Start the copy at the line containing "The height and width of the screenshot is (754, 1247)." and run it through the last line of the records. Repeat each line exactly; omit pictures.

··········

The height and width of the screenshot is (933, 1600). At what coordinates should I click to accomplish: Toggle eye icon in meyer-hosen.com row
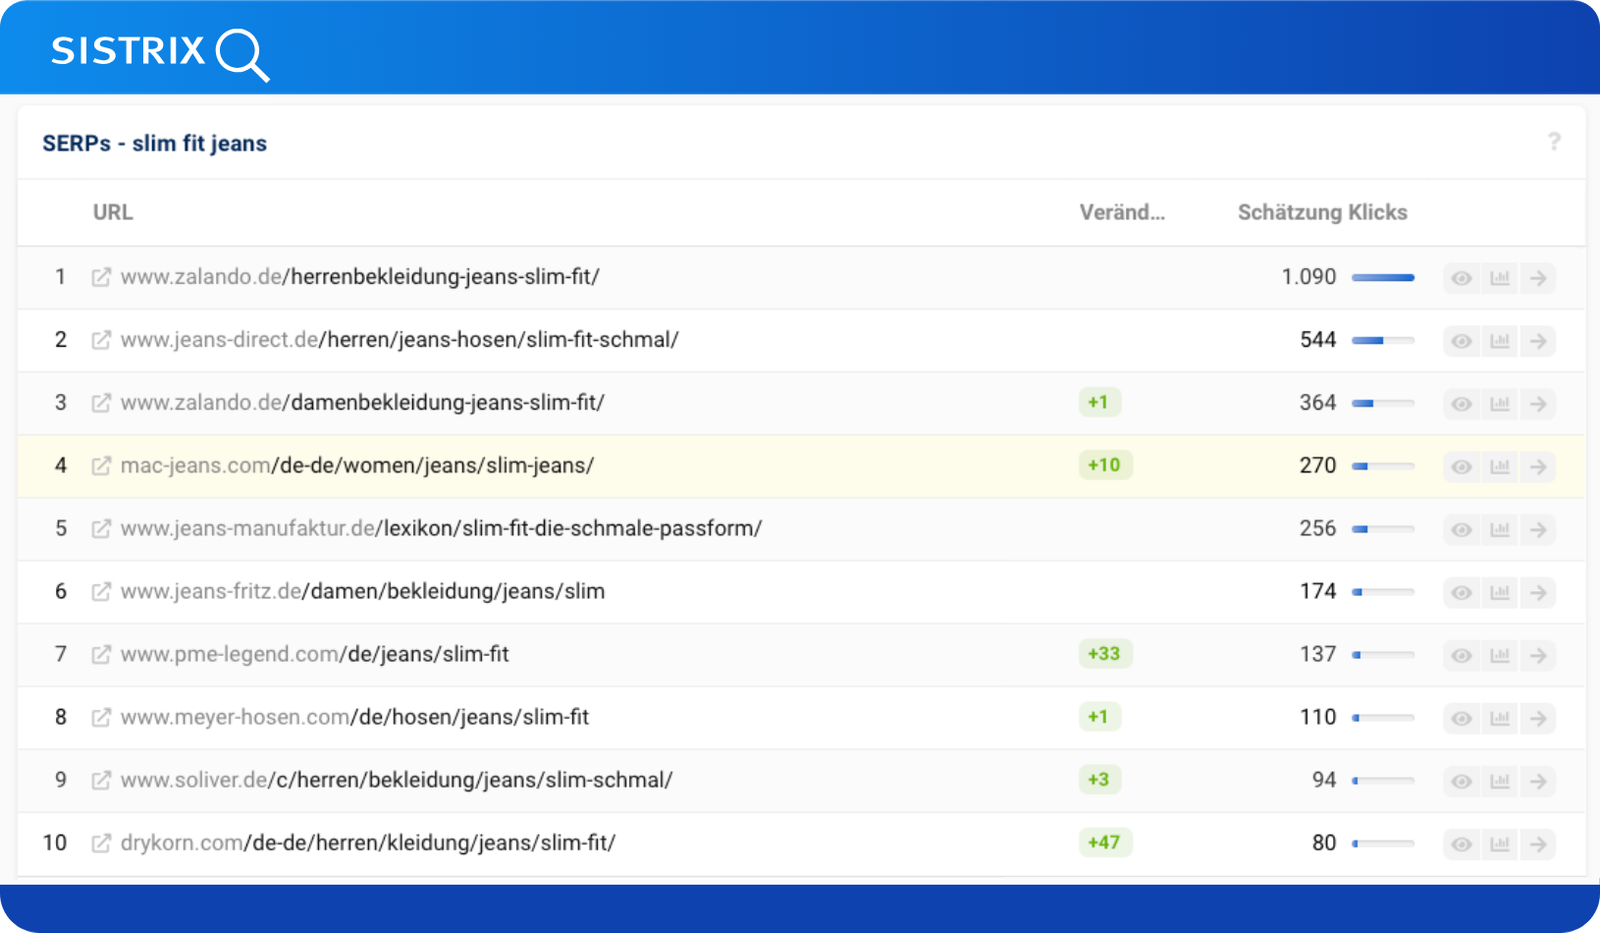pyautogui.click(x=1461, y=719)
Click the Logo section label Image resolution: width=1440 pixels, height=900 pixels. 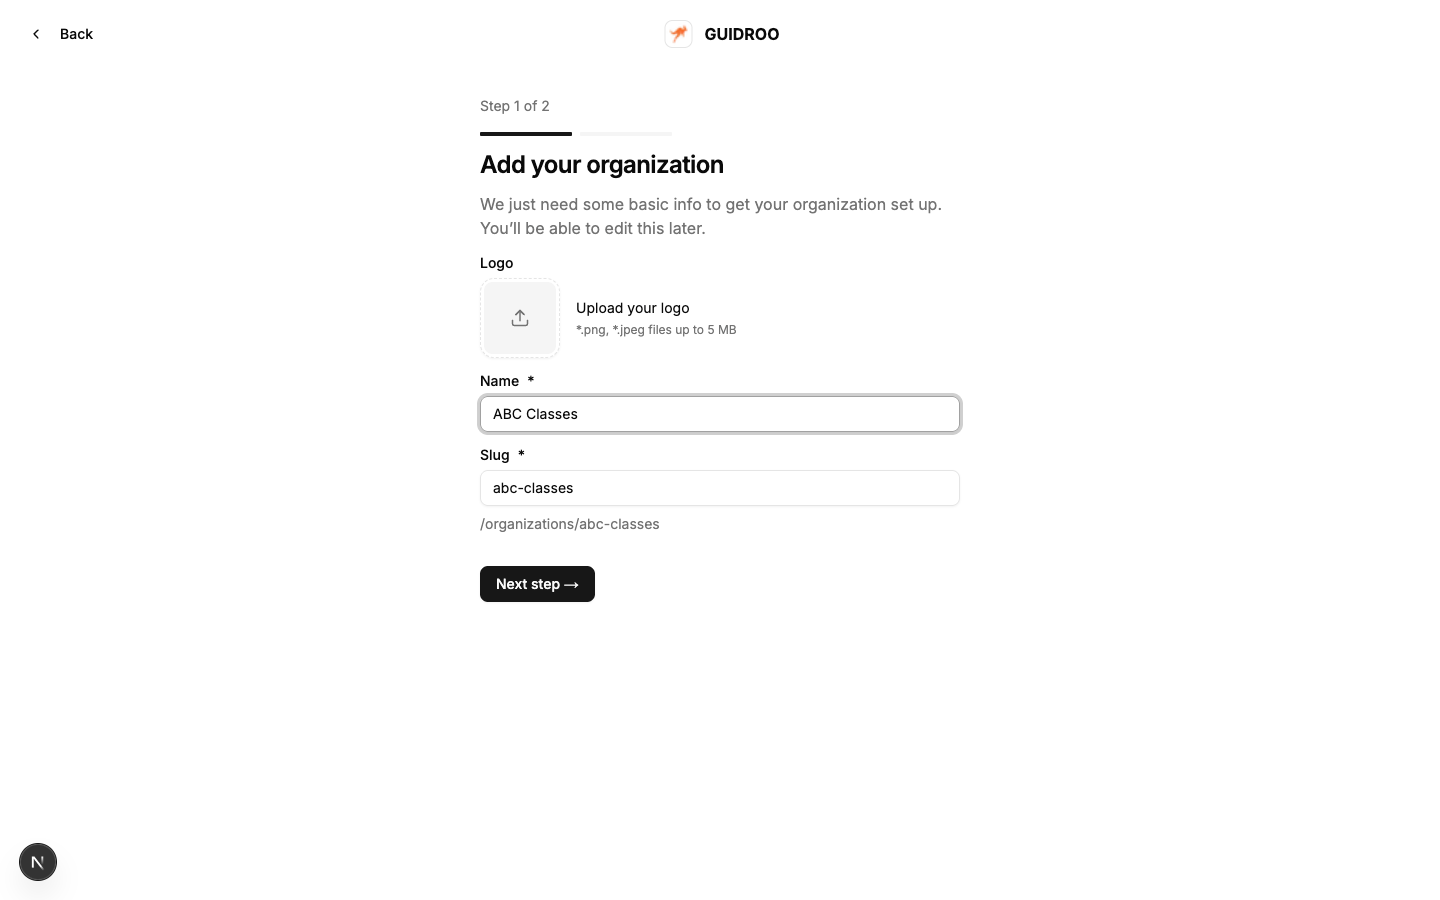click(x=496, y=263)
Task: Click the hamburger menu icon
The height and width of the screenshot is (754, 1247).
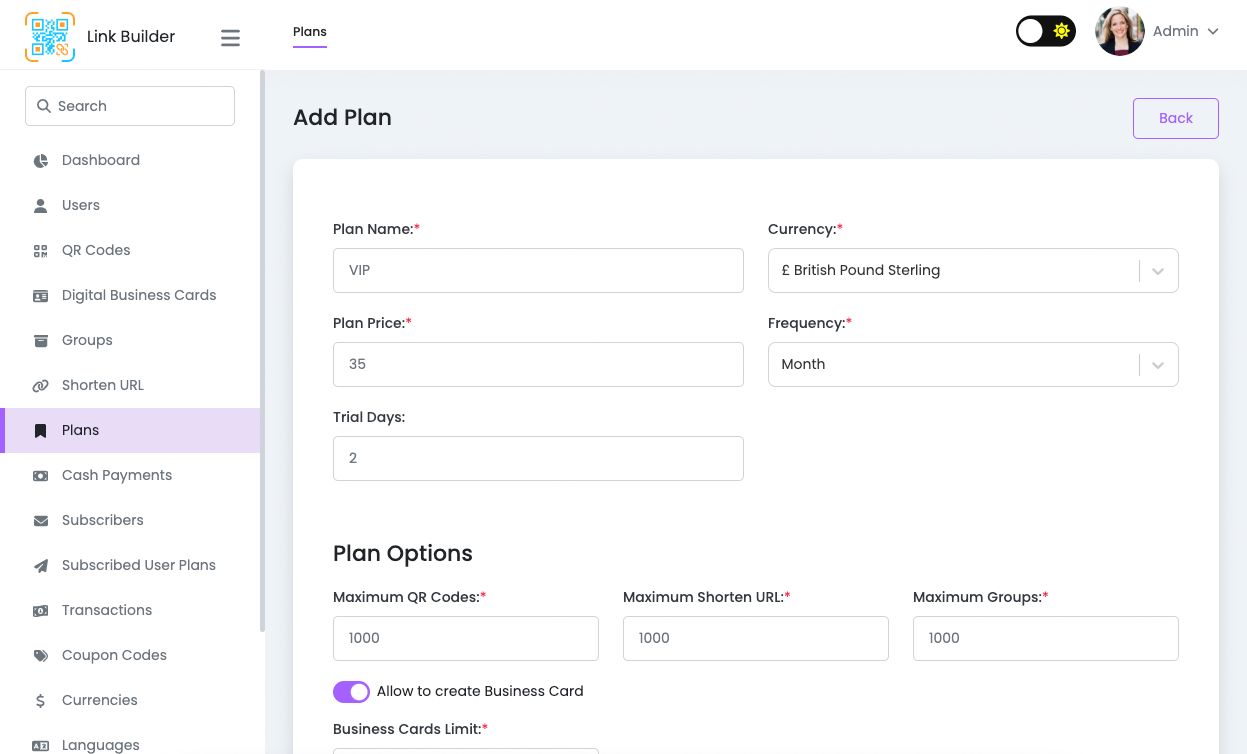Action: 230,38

··········

Task solution:
The height and width of the screenshot is (754, 1247).
Action: 230,38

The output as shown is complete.